Requirement: Update everything from the line containing "You are a GUI" down to the end of the listing by replacing "screenshot" with "screen capture" and keeping all else the same. Leave the pictures out of your answer.

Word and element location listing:
......
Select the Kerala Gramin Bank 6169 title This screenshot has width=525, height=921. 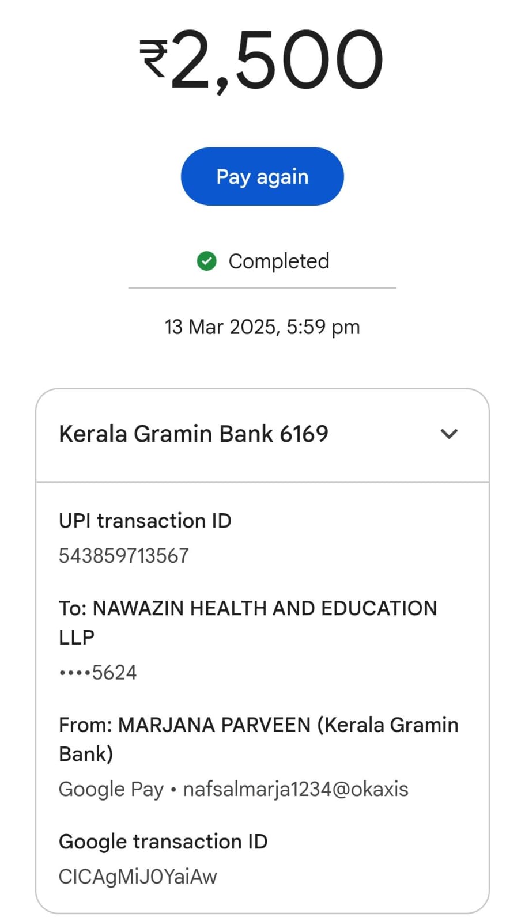(x=194, y=434)
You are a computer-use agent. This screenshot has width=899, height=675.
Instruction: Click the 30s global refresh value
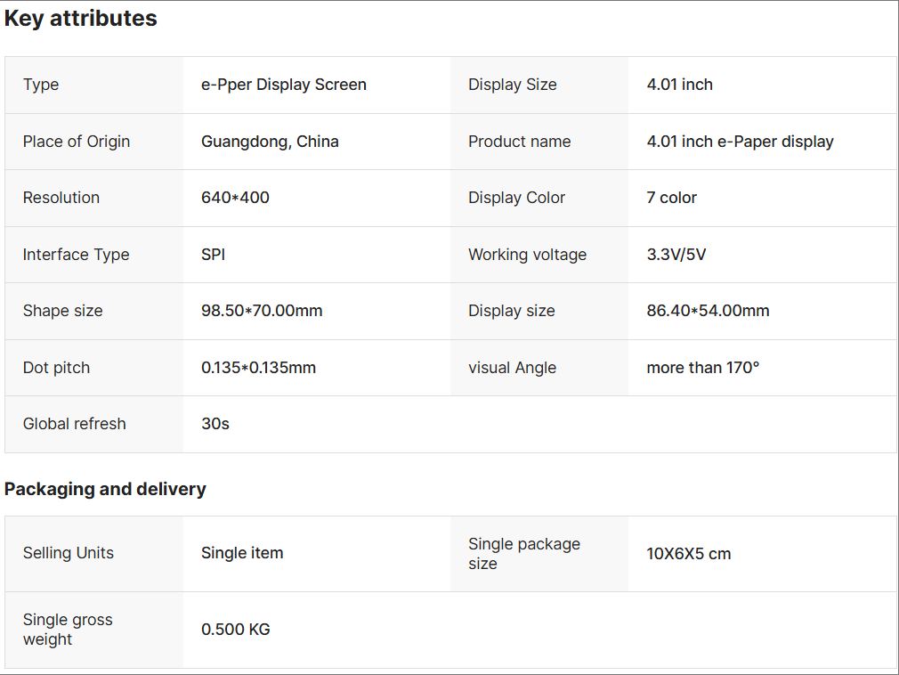pyautogui.click(x=215, y=424)
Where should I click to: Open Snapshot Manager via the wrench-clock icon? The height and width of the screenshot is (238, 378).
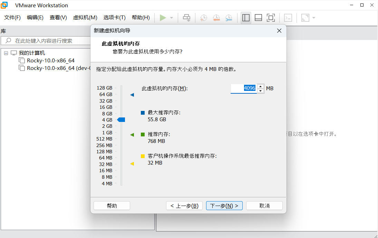click(229, 18)
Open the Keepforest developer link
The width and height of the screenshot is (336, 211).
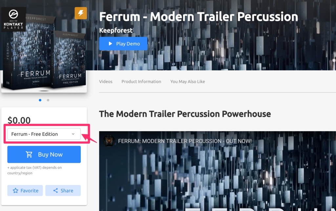pyautogui.click(x=116, y=31)
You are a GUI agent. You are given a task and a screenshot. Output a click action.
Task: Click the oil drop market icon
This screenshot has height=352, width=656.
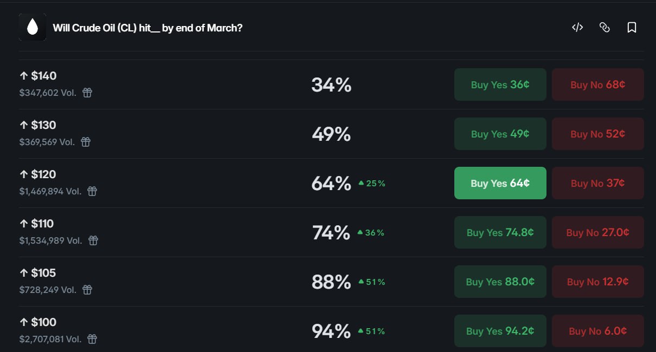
......
Output for this task:
You are a GUI agent. You are given a task and a screen capture. Output a click action.
Task: Click the oil drop market icon
This screen capture has height=352, width=656.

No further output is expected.